ADRIAN ROTHENFLUH portrait
  • Associate Professor, Psychiatry
  • Adjunct Associate Professor, Neurobiology Labs
  • Adjunct Associate Professor, Human Genetics

Education

  • Doctor of Philosophy, Genetics, Rockefeller University
  • Master of Science, Molecular Biology, Universität Basel

Biography

 

   The Rothenfluh Lab is in the Department of Psychiatry and in the U of U Molecular Medicine Program housed in the Eccles Institute of Human Genetics (building). Fittingly, the lab's interest revolves around genes, molecular mechanisms, and neural circuits involved in behavior. The Rothenfluh lab uses Drosophila as a model organism, and it turns out that these flies are more like us than one would have anticipated. 
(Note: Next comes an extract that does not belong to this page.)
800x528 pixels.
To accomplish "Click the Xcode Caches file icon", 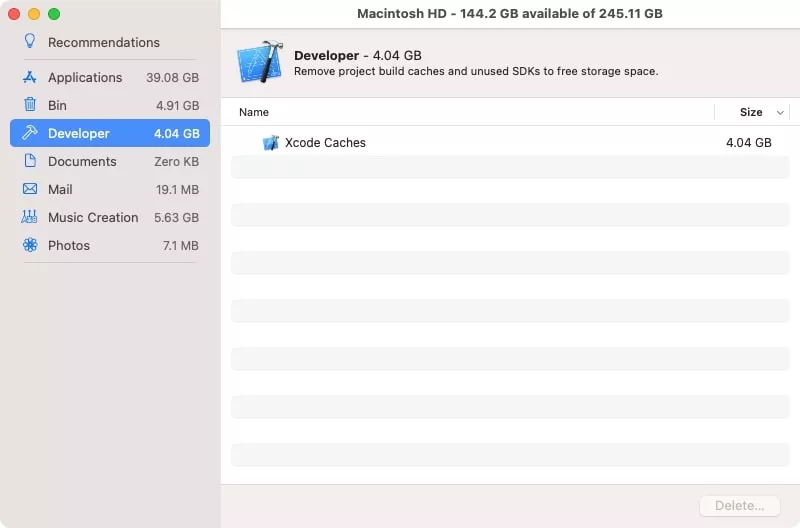I will [270, 143].
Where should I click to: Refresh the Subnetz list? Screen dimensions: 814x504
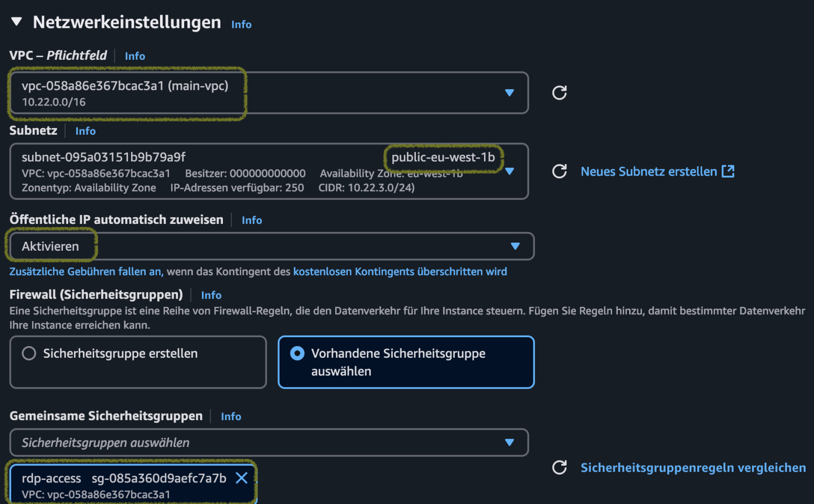[559, 171]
   In the area of the lab's main focus, addiction, for example, flies react like mammals: they dislike alcohol initially, but with experience, they acquire the taste for it. The lab aims to understand the mechanisms mediating these behavioral responses and changes. In addition, the lab continues to investigate whether (and to show that) homologous genes are involved in human and Drosophila responses to this drug of abuse.

   Dr. Rothenfluh got his M.Sc. from the University of Basel, Switzerland. He worked in the lab of Walter Gehring, investigating the specificity of homeodomain-DNA interaction. For his Ph.D. he joined the lab of Michael Young, at Rockefeller Univ. There, he studied the molecular mechanisms of Drosophila circadian rhythms. For his postdoctoral training, he joined the lab of Ulrike Heberlein at UCSF, where he started investigating the genes and molecular mechanisms involved in Drosophila alcohol responses. He was an Assistant Professor in the Department of Psychiatry at the UT Southwestern Medical Center in Dallas for nine years, before joining the U of U in the fall of 2016.